Happy Gene Therapy Talk Presaged Market Correction

In January, many biotech stocks went parabolic shattering all-time-highs.  Now they have started crashing back down to earth.

The run-up was partly driven by real fundamentals.  These include corporate tax reform in the US, a new FDA commissioner (Scott Gottlieb) who makes all the right decisions (speeding access to innovative medicines, fostering generic competition, amenable to rational discussion etc), and a voracious appetite for innovative pipelines in the pharmaceutical industry which has manifested itself in a number of chunky, multibillion dollar acquisitions. 

At the same time, ever-increasing valuations in a deceptively low-volatility stock market environment has emboldened analysts, investors, and managements alike to proclaim that the golden era of curative medicines is upon us.  Gene therapy and genome editing in particular got hyped beyond reason as if all of a sudden critical bottlenecks in tech development had been solved.  CRISPR companies Editas Medicines and CRISPR Therapeutics, without a single drug candidate in the clinic, were bid up to $2B valuations although access to genome editing tools have become a commodity and cannot be considered gate-keeping tech any more.

Not much changed technology-wise

I understand that gene therapies have made tremendous inroads into the pharmaceutical marketplace with the first 3 gene therapy approvals in the US over the last year, one for an eye disease by Spark Therapeutics and two CAR-T cell cancer therapies going after the same target.

While I acknowledge these successes, what is really surprising here is that it took that long to get there given that the related delivery and genetic technologies (AAV, gene insertion, immune cell transfer) have been in existence for a decade or two already.  In that light, the recent Happy Talk around gene therapy seemed overdone.

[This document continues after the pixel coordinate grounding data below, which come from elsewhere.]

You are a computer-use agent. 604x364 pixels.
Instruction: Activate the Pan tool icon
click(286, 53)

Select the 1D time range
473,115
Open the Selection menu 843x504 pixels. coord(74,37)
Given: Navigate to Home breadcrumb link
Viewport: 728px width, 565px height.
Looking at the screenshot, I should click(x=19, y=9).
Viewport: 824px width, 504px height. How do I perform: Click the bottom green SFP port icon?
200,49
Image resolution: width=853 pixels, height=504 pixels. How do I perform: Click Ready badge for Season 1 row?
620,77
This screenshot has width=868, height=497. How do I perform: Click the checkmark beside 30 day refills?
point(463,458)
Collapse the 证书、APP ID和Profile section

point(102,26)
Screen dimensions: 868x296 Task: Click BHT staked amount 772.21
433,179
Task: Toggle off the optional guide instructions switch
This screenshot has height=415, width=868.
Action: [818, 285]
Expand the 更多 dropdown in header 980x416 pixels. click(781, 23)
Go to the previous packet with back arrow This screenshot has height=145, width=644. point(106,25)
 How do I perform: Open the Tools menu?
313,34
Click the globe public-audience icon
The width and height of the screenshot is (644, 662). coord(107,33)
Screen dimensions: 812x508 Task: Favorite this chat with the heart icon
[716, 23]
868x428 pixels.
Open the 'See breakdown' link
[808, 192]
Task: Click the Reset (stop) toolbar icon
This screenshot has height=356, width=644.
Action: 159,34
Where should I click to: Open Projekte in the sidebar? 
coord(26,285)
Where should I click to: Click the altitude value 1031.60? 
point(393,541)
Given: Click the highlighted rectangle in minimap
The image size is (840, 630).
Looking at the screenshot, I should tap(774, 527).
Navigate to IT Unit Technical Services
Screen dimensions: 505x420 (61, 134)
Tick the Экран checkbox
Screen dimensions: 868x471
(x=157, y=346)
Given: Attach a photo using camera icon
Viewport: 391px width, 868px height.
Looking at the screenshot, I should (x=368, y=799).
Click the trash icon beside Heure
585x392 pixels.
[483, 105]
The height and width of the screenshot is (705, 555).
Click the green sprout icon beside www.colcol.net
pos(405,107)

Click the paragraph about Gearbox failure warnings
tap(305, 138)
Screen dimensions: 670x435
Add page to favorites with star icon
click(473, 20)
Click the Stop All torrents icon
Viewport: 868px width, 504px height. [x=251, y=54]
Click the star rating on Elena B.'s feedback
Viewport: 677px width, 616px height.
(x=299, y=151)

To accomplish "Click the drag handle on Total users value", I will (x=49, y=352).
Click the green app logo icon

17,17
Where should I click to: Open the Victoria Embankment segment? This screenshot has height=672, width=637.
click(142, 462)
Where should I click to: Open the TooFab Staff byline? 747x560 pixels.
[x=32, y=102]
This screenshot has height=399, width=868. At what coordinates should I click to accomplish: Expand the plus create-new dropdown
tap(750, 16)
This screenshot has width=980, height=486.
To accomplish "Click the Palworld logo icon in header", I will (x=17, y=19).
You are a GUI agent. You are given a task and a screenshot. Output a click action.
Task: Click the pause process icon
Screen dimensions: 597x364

The CEO of one genome editing company, Sangamo Therapeutics, is a great example of this divergence between scientific progress and clinical reality.  

Having come on board only a year ago, the good Dr. Macrae looks as if he is having a steep learning curve ahead of himself.  The reason I got the impression is that he likes to grandiosely talk about how the company's AAV capsid shuffling will enable them to cure all these CNS disorders while making great progress with LNPs to address the rest of humanity's afflictions.

Well, LNPs have gotten 10x more potent every year for the last 15 years so we must have reached homeopathic doses by now; and looking at the literature, AAV shuffling hasn't changed all that much since I completed my post-doc in an AAV lab in Stanford.  Or maybe Jim Wilson has grown exceedingly gun-shy when he resigns from his well-paying function at AAV company Solid Biosciences over concerns of toxicity from high systemic AAV doses and possibly also his finding that delivery to a certain tissue in the mouse does not predict same delivery in humans.

Certainly, there are also tailwinds supporting gene therapy that had not been around a decade ago.  As alluded to above, society and regulators have finally warmed up to a very sensible approach to medicines in the genomic era.  Moreover, there are established paths now to effectively develop such therapies and the challenge of producing large quantities of viral vectors is gradually being addressed.

Still, amid the hype and stock market giddiness, valuations in many of these companies have run ahead of themselves and were ripe for a pull-back.

Next time you hear so much Happy Talk around a biotech subsector leader as has been the case for gene therapy, watch out for a correction.   

What about RNAi stocks?

RNAi stocks have also benefited from the overall bullishness in the biotech sector with ARWR and DRNA having run up by 300% or so in a matter of months.  While I still hold shares in these companies, I have written calls (largely in-the-money) on essentially all of them meaning that I am fairly insulated should they fall another 10% or so.   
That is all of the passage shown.